Working sideways in Stata

Jakob Hjort
Department of Cardiology, Aarhus University Hospital
Conceptually, Stata is commendably simple; dealing with only one rectangular data-grid at a time (variables column-wise and observations row-wise). Within this simple concept, statistics are (usually) operations performed on the vertical axis, that is; column-wise, e.g. when obtaining the mean value of age in a number of subjects/observations. Data management (besides loading-, appending-, merging data, etc.) is the discipline of preparing the rectangular data-grid for the statistics e.g. by creating derived variables; that is, working row-wise (or sideways) in the data-grid. Mainly, derived variables are recodings or simple calculations based on existing variables - all nicely supported by easily used build-in stand alone Stata commands/functions. Sometimes however, when a mix of conditions and calculations are required in the creation of derived variables, things tend to get slightly more complicated and may require customized “loops” to be able to traverse and handle selected variables individually row-wise. Various aspects of working sideways in the Stata data-grid will be presented and discussed with a strict focus on transparent, safe and robust data-handling.

Additional information
dk14_hjort.ppt

A short story about Danish register research and Statalist

Svend Juul
Department of Public Health, Aarhus University
A PhD student is studying health problems among children born to mothers with type 1 diabetes. In a clinical database, the student identified 1,300 such children (index children), and Statistics Denmark delivered information concerning 100 control children per index child, matched by gender and date of birth. Health outcomes are mortality, hospital admissions (by diagnosis), and medications (by ATC groups).

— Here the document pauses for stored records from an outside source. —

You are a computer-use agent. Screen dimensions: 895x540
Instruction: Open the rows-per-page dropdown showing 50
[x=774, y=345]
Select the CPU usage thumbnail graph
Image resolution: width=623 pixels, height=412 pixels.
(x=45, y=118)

We used a mixed-effects negative binomial regression (Stata's menbreg command) to analyze hospital admissions. menbreg is computationally intensive, and we wanted some 200 analyses (5 age groups, 20 diagnostic groups, etc.). Some analyses would take several hours. I tried to find out if there was a way to automatically stop an analysis that took too long and proceed with the next analysis. Some of the SUG participants will know how to do that, but I didn't know at the time.

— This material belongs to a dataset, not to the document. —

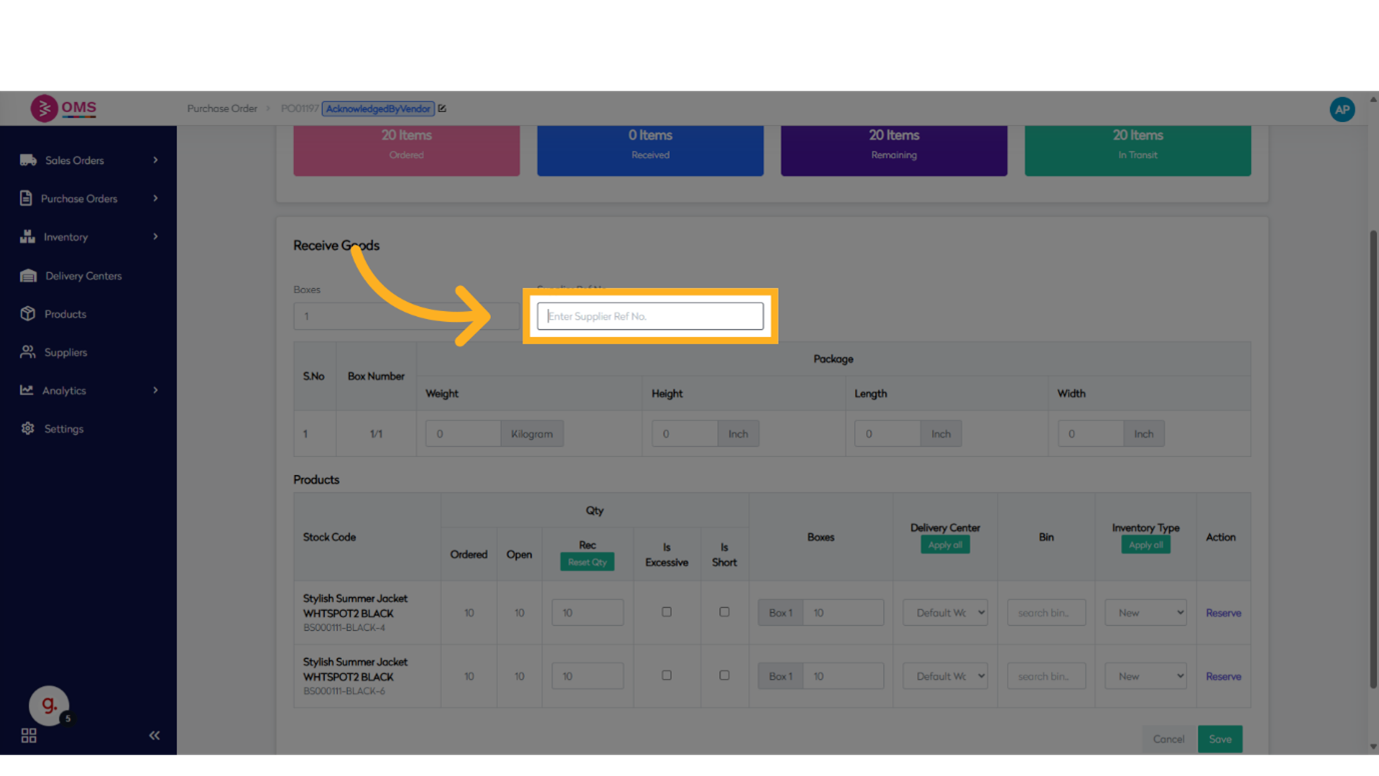The width and height of the screenshot is (1379, 776).
Task: Click the Reset Qty button
Action: (587, 562)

I sent the question to Statalist, and within five minutes, I had two good answers: Use the iterate() option. See help maximize. It works, and the analyses are proceeding.

Additional information
dk14_juul.pdf

Reproducible research in Stata

Bill Rising
StataCorp
Writing a document that contains statistical results in its narrative, including inline results, can take too much effort. Typically, users have a separate series of do-files whose results must then be pulled into the document. This is a very high-maintenance way to work in because updates to the data, changes to the do-files, updates to the statistical software, and, especially, updates to inline results all require work and careful checking of results.

Reproducible research greatly lessens document-maintenance chores by putting code and results directly into the document; this means that only one document is used; thus it remains consistent and is easily maintained.

In this presentation, I will show you how to put Stata code directly into a LaTeX or HTML document and run it through a preprocessor to create the document containing results. While this is useful for creating self-contained documents, it is very useful for creating periodic reports, class notes, solution sets, and other documents that get used over a long period of time.

Additional information
dk14_rising.pdf
dk14_rising_examples.zip

Scientific organizers

Peter Hedström, Institute for Futures Studies

Kim Mannemar Sønderskovskov, Aarhus University

Svend Juul, Aarhus University

Logistics organizers

Metrika Consulting, the official distributor of Stata in the Nordic and Baltic regions, and the Karolinska Institutet.